Oscar L. Martin Jr. always wanted to be a college professor. Instead he landed at DuPont's Richmond campus, where he manages a team of seven scientists and engineers that cooks up new ways to package food for such companies as Heinz, ConAgra and Sara Lee.
A challenging and interesting job, sure. But Martin says the itch to teach never went away. The only holdup was figuring out how to cram a class or two into his schedule. He ended up turning to online courses for the same reason many students do: He could work from home at his own pace and during odd hours.

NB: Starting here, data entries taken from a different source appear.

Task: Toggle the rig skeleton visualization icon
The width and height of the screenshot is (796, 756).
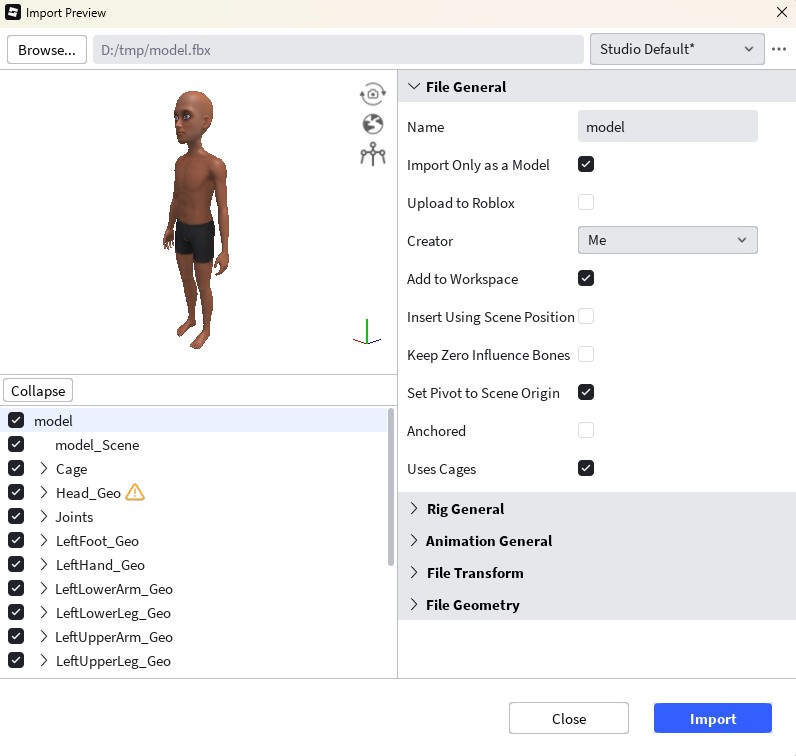Action: 373,154
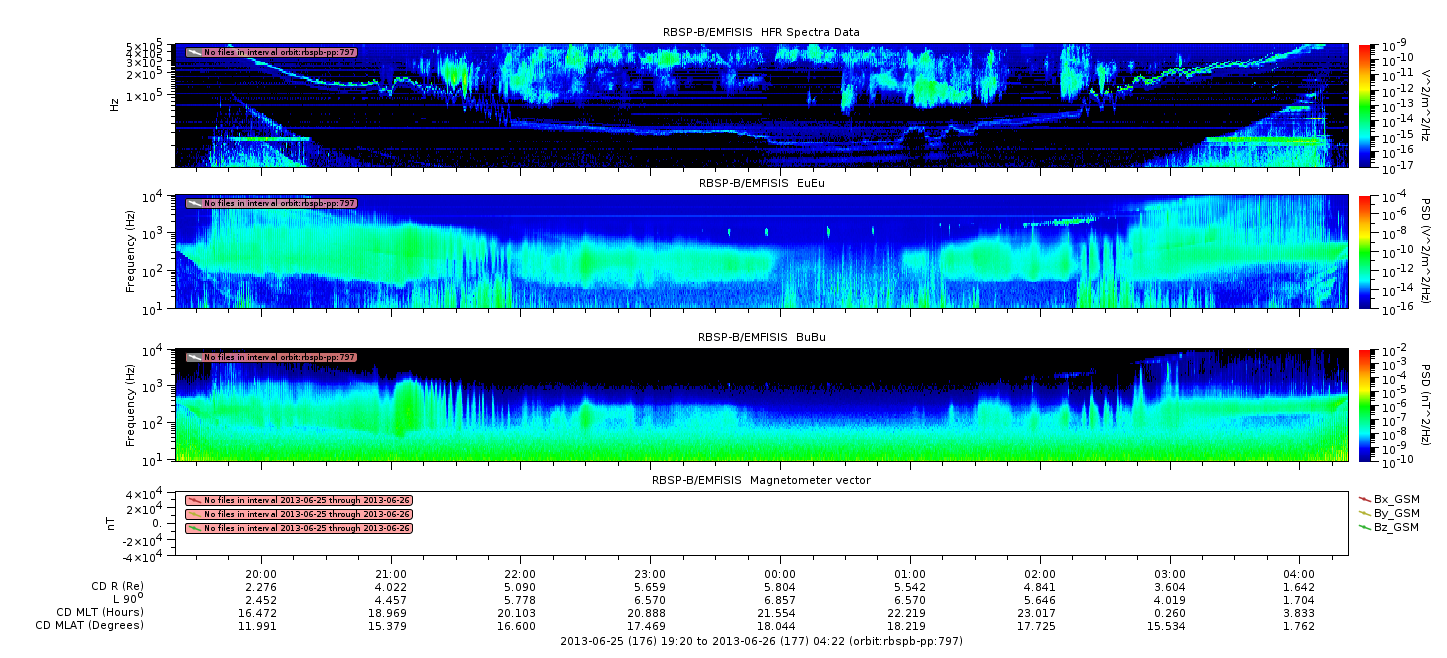Click the warning icon in BuBu panel
Image resolution: width=1447 pixels, height=658 pixels.
[x=194, y=357]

That introduction to online learning eventually led him to launch his own Web-based school, TechnologyEd.com, which has grown from three courses to about 300 since he founded the business in 2009.
Geared toward science and engineering professionals looking to advance their careers, TechnologyEd has about 1,500 students taking classes on topics as wide-ranging as nanotechnology, pharmaceutical engineering, supply-chain management and wastewater treatment.
The company's success has allowed Martin to pursue another goal: encouraging minority students to pursue careers in technology and engineering with a scholarship program he launched this year.
Martin says he "came from a pretty humble background," raised in a family of teachers.
"For me to get a Ph.D. in chemical engineering — being a minority myself — I wanted to be a kind of spokesman who would help other students who may have a financial burden and show them the benefit of going into the field."